Mycophenolate Mofetil MMF

Current indication:

All patients receiving a kidney and/or pancreas graft should be treated with MMF in the first instance. If they are unable to tolerate it, a switch to Mycophenolic Acid (Myfortic) or Azathioprine may be made.

Dose:

500 mg to 1g twice daily, depending on concomitant immunosuppression and renal function.
MMF is best absorbed on an empty stomach, either one hour before or two hours after a meal, but gastrointestinal side effects may be alleviated by taking it with food and further splitting the daily dose.

Mode of action:

MMF is rapidly hydrolysed following absorption to mycophenolic acid (MPA), the active metabolite. MPA is a potent inhibitor of inosine monophosphate dehydrogenase (IMPDH) and therefore inhibits the de-novo pathway of guanosine nucleotide synthesis. B and T lymphocytes are critically dependent on the de novo pathway and so MPA inhibits B and T lymphocyte proliferation and also B-cell antibody formation.

Preparation:

MMF is available as 250 mg capsules (blue-brown) and 500 mg tablets (lavender). The brand name is CELLCEPT. The equivalent doses of MYFORTIC are 180mg and 360mg respectively.

Monitoring:

Monitoring of MMF blood levels is not needed.

Contra-indications:

Pregnancy see important information on the Long Term Immunsuppression page.

Side-effects:

Gastrointestinal side-effects are common. Consider an an alternative cause of diarrhoea and exclude infection. If felt to be due to MMF, consider:

  • Splitting dose to 500mg qds is the first line approach
  • Switching to Myfortic (720mg bd = 1g MMF bd)
  • Reducing dose
  • Switch to azathioprine

Leucopenia may occur.
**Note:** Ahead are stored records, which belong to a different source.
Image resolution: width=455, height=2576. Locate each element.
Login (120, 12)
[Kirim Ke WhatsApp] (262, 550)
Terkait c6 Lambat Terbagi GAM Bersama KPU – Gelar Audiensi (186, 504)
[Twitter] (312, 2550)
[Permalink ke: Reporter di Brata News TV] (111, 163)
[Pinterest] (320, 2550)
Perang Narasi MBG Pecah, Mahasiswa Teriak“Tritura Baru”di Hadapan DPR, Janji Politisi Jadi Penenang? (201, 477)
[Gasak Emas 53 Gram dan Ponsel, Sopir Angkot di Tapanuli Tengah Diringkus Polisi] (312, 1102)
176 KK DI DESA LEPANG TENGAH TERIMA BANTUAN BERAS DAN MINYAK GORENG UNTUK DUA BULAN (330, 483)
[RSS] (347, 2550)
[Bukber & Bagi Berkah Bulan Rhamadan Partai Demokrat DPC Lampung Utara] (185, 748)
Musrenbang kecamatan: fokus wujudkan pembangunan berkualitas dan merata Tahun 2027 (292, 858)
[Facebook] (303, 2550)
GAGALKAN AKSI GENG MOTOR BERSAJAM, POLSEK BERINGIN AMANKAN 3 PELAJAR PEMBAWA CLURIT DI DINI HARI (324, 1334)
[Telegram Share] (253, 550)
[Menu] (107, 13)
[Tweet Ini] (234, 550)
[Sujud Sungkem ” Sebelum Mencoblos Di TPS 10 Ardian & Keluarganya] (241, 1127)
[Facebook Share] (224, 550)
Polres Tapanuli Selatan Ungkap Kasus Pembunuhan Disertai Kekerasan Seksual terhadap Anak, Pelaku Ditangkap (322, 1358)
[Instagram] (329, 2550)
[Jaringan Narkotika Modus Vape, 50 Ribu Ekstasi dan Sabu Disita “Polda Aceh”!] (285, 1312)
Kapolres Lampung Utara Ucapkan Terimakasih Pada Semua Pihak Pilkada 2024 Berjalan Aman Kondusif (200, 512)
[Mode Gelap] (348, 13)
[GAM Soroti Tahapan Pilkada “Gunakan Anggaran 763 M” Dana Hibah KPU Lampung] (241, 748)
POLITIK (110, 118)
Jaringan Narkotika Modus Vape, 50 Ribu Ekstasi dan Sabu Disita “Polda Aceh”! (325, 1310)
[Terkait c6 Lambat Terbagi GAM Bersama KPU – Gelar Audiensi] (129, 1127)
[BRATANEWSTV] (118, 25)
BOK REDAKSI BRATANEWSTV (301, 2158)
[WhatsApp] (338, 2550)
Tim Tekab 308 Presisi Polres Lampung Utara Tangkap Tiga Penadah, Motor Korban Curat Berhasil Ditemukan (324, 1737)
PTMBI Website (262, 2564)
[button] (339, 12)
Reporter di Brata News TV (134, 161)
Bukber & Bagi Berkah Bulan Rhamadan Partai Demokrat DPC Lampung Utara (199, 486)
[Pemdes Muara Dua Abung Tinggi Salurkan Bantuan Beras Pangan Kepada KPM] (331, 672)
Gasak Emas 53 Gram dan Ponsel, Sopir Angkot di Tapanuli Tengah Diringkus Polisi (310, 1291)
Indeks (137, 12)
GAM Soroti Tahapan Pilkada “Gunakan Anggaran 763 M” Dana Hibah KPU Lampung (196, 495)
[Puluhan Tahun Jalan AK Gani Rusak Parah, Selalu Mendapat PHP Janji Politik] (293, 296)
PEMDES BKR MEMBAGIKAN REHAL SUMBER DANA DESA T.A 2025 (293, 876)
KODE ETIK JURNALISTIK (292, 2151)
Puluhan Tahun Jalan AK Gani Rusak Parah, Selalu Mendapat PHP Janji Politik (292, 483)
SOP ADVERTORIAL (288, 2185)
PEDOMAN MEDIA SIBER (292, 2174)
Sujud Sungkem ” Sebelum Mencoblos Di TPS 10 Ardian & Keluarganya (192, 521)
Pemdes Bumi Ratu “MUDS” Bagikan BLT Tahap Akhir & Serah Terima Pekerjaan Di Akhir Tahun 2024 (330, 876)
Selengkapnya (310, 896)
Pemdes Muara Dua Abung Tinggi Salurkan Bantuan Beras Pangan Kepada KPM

Exclude CMV infection. Consider a dose reduction and monitor white cell count.

Interactions:

  • Tacrolimus increases the AUC of MPA, the active metabolite of MMF. By 3 months past transplant the increase is such that the dose of MMF may need to be reduced with time post-transplant to maintain stable systemic exposure to MPA.
  • Cholestyramine and antacids – may bind MMF and significantly reduce absorption.
  • Drugs which undergo tubular secretion, e.g. acyclovir, theoretically may impair secretion of MMF and have raised blood levels themselves during concurrent administration.
  • Drugs which interfere with entero-hepatic recirculation may reduce the efficacy of MMF.